Faculdade de Letras da Universidade do Coimbra (1911-1974)
6 / 20
Neste paradigma, a História era uma pura ciência, «une science comme la physique, ou comme la géologie», como havia afirmado Fustel de Coulanges (1830-1889) por volta de 1875 (François Hartog, Le XIXe siècle, 1988, p. 358). O método de cada disciplina, embora salvaguardando as especificidades, caracterizava-se pela subordinação aos factos, como impunha o monismo metodológico. Mesmo na História da Cultura, «sem a caça paciente e lúcida dos factos, todas as construções serão frágeis e precárias», como considerava Joaquim de Carvalho em 1927 (Obra completa, I, 1978, p. 337). «A filosofia natural de Oitocentos», relembra o mesmo docente em 1930, foi «o império da objectividade e do amor do facto, confiante num mundo em si mesmo cosmos, isto é, ordem, e na eternidade de algumas verdades» (ibidem, p. 355). Como disse T. Soares, por volta de 1950, referindo-se a Fustel de Coulanges e repetindo o que a geração anterior já havia afirmado em Coimbra, a História «não consiste senão em verificar os factos, analisá-los, aproximá-los e marcar-lhes o lugar». Mas reconhece em Fustel de Coulanges, naturalmente, um espírito de síntese, isto é, «uma concepção filosófica da História, nomeadamente a da História das Instituições», o que não encontra em outros autores, como G. Barros (História da administração, tomo I, 1945, p. XI). Recorde-se que do programa para doutoramento em Ciências Históricas e Geográficas para 1917-1918 faziam parte temas como «noção de facto histórico e critérios para a sua determinação», para além de outros problemas que indiciavam bem uma «teoria» da História.
A influência deste paradigma reforça-se através do modelo do historicismo alemão.

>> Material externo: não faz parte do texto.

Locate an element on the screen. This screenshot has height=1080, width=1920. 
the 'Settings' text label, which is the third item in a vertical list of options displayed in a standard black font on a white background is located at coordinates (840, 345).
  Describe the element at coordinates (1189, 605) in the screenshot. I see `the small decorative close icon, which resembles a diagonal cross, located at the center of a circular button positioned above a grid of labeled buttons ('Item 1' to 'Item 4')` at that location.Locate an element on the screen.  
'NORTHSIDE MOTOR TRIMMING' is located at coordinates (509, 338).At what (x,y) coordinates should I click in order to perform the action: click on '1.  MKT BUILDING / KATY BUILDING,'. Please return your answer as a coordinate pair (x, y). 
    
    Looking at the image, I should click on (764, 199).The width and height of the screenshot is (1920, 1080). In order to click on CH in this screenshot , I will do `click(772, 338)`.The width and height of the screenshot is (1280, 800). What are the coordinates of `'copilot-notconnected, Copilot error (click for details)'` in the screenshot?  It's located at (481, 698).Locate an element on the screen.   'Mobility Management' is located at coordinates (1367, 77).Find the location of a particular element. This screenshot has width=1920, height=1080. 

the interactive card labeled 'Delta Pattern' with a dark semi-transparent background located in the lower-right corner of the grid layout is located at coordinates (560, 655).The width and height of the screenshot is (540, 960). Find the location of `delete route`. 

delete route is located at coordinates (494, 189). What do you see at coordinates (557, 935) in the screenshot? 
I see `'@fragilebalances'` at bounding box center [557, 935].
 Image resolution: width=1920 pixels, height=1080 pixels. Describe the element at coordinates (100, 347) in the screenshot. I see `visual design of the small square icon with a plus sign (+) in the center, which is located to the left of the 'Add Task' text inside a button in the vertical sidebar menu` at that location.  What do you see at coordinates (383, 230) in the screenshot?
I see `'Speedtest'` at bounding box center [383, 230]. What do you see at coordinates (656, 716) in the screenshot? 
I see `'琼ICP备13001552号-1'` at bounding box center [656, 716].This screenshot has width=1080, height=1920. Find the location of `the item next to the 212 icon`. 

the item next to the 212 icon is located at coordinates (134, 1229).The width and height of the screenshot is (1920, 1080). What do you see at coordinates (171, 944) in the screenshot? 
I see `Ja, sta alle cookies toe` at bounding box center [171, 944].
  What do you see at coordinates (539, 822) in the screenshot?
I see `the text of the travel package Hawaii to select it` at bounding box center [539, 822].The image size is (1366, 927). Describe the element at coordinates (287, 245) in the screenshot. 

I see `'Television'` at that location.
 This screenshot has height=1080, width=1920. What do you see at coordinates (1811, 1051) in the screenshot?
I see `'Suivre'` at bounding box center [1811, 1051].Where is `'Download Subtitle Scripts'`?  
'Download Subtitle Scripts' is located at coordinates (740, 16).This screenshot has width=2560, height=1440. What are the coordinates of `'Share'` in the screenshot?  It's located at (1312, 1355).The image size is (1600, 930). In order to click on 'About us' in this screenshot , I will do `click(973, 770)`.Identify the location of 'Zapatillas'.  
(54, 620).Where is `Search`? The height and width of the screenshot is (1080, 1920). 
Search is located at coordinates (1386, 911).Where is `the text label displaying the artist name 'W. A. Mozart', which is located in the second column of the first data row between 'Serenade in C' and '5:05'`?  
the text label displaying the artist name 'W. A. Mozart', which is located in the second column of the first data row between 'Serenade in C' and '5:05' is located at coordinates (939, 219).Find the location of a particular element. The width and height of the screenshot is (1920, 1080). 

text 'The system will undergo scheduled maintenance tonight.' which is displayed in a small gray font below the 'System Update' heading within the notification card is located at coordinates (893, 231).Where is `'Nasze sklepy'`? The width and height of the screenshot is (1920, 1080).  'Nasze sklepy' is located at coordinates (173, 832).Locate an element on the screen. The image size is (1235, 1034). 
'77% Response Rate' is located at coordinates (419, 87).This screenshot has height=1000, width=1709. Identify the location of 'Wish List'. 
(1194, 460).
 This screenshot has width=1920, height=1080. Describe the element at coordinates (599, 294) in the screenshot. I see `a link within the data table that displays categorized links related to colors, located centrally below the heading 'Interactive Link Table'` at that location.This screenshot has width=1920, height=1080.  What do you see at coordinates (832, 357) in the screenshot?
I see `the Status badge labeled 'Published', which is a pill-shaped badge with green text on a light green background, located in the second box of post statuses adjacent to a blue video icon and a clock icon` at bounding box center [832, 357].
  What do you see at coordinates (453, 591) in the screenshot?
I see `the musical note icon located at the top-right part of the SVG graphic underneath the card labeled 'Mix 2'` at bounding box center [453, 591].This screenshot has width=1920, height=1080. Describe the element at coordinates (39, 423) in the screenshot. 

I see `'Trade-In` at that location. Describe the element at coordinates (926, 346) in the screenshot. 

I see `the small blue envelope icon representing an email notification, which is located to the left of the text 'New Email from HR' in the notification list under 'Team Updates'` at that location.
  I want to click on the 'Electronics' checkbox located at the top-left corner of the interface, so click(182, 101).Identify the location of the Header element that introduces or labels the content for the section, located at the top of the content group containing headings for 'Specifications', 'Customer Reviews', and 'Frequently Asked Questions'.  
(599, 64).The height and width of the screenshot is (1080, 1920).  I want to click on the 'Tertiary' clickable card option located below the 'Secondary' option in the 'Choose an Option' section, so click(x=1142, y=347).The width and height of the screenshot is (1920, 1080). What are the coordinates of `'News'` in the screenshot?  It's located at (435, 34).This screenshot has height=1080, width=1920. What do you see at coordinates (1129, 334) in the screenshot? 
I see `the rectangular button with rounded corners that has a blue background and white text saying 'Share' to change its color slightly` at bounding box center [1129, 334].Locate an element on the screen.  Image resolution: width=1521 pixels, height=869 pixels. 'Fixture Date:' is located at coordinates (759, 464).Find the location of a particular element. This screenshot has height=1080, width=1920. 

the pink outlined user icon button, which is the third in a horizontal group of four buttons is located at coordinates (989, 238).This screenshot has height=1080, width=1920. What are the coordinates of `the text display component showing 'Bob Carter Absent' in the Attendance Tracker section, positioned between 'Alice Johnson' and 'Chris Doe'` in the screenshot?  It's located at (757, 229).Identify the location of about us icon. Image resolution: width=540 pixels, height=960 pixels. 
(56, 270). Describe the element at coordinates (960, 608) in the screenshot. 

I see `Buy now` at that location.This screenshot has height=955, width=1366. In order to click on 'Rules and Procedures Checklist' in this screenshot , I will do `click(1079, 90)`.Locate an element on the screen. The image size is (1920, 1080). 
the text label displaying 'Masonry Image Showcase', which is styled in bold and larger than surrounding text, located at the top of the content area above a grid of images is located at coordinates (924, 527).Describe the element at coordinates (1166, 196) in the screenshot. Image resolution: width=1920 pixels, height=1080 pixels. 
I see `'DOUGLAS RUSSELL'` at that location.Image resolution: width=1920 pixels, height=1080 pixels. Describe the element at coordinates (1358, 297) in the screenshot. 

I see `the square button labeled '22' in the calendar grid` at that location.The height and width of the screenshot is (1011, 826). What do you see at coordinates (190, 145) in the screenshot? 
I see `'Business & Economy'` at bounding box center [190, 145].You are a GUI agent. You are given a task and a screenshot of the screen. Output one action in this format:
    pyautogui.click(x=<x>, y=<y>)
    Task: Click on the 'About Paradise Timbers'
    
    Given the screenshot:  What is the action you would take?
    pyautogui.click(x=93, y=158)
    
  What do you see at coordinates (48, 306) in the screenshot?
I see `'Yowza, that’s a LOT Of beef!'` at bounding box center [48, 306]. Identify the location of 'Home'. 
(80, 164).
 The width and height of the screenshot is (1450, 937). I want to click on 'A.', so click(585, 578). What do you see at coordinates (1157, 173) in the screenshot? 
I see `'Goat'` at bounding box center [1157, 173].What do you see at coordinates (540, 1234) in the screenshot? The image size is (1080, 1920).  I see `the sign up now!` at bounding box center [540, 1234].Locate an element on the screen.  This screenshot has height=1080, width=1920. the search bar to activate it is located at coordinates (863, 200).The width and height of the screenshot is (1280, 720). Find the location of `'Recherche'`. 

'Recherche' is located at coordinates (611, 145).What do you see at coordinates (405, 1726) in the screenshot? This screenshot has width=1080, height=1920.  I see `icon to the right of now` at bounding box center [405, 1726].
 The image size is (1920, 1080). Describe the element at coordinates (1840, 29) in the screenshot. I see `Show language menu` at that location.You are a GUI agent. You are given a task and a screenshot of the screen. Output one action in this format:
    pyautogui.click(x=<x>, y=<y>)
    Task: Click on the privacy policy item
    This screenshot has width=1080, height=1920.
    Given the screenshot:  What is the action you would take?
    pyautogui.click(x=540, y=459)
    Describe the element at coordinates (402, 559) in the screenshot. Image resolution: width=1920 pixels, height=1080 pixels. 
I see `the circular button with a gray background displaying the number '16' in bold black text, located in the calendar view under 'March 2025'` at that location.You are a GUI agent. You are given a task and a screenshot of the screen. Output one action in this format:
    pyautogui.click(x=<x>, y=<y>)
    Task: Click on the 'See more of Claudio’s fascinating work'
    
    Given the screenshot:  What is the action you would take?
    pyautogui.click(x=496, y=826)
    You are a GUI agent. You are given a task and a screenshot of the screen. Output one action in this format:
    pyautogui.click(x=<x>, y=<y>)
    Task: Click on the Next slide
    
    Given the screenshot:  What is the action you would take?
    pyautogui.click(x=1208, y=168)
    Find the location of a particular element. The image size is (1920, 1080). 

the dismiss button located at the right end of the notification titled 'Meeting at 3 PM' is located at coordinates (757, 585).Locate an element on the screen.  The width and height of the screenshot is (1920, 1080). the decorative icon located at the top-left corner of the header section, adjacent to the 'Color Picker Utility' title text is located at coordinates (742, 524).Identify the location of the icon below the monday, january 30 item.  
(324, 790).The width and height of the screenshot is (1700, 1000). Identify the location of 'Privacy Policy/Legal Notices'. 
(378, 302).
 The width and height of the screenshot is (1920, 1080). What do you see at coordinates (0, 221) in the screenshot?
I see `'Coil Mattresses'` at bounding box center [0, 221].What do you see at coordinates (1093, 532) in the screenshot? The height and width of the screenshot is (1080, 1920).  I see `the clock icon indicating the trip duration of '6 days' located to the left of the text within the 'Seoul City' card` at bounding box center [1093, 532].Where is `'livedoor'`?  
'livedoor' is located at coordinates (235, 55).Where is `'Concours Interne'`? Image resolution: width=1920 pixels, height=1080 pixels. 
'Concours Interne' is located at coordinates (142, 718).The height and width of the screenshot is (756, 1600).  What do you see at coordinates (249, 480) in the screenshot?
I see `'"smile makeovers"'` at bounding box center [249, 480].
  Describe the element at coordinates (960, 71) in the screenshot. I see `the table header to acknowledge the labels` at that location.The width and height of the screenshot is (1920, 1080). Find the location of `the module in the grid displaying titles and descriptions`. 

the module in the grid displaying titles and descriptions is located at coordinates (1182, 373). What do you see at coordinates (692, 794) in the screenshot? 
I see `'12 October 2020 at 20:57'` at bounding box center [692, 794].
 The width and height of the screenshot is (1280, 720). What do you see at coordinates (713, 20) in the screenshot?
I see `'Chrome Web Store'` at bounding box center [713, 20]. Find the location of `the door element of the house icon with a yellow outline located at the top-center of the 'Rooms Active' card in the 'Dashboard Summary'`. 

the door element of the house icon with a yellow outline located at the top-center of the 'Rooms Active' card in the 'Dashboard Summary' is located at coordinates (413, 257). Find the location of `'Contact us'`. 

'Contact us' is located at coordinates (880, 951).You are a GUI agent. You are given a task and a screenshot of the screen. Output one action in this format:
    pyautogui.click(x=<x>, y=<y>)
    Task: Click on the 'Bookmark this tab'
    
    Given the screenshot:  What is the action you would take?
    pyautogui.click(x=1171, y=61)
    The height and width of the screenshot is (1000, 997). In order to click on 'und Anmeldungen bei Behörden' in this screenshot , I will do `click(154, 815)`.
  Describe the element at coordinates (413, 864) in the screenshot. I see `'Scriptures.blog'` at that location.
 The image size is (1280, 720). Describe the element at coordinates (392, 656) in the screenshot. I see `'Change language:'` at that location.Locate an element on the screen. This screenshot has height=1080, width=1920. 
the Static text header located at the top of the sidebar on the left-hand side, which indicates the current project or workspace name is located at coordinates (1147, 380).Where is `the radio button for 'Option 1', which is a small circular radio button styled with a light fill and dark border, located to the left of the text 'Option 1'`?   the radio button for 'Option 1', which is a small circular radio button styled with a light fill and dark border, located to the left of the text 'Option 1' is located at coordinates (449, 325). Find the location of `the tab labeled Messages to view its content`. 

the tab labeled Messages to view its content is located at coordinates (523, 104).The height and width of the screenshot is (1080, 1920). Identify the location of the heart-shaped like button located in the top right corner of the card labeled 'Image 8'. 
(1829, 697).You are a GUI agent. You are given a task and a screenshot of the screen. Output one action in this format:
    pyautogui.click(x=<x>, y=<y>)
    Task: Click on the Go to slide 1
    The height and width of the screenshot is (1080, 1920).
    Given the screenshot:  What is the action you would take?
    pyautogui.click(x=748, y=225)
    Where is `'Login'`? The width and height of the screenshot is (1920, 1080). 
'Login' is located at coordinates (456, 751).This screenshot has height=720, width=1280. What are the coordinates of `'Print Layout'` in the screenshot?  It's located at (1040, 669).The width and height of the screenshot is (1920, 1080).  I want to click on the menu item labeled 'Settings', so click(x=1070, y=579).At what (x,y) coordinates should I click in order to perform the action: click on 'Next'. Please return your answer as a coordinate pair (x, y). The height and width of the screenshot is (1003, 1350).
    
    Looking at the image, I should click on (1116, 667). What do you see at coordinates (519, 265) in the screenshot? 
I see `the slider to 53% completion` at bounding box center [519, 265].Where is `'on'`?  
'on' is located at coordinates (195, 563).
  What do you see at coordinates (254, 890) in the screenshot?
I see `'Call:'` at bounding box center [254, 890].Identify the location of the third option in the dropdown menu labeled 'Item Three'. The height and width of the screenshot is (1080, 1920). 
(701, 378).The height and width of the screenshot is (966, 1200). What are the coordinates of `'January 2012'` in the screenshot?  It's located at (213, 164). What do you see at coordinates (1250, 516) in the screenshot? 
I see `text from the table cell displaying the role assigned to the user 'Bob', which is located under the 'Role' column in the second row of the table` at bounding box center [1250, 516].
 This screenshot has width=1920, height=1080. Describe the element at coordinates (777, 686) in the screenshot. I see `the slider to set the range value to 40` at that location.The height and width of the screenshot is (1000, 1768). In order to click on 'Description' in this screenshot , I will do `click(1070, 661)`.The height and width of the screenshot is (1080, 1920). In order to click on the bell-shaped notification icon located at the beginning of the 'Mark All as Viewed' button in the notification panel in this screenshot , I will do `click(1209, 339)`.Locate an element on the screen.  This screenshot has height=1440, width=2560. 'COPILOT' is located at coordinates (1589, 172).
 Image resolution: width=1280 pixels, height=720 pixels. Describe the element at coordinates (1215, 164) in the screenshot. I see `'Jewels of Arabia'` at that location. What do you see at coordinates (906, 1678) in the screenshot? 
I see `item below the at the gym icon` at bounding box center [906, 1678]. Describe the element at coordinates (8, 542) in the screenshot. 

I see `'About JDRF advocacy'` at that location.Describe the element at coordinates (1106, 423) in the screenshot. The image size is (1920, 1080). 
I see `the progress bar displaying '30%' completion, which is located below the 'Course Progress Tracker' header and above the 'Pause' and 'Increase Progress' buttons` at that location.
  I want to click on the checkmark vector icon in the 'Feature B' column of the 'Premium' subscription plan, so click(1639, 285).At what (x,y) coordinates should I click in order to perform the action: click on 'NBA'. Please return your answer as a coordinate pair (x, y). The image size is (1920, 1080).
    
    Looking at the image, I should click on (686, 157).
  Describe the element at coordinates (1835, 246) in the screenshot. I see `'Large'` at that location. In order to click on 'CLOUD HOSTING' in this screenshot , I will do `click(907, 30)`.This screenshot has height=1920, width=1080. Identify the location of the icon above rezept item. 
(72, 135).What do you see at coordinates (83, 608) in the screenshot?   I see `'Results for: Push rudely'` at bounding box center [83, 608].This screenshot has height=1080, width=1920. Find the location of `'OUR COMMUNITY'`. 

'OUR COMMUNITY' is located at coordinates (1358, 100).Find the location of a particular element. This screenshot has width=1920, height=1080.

A «narração detalhada», a «exposição rigorosa dos factos, por muito condicionados e carentes de beleza que sejam», havia sido arvorada por Leopold von Ranke (1795-1886), já em 1824, como «lei suprema do historiador» (J. J. Carreras Ares, Razón de Historia, 2000, p. 222). A escola alemã, de resto, influenciou, geralmente, os historiadores profissionais de então, e nomeadamente os portugueses através do desenvolvimento das relações culturais com a Alemanha a partir pelo menos de 1923. Assim, por exemplo, M. Lopes de Almeida, em 1927-1929, foi Leitor de português em Hamburgo e Mário Brandão desempenhou idênticas funções em Hamburgo e Berlim, de 1925 a 1928, o mesmo sucedendo a outros futuros professores da Faculdade. Esta política cultural de leitores e de missões no estrangeiro, apoiada pela Junta de Educação Nacional (1929-1936) e abrangendo o país, não podia deixar de ter consequências.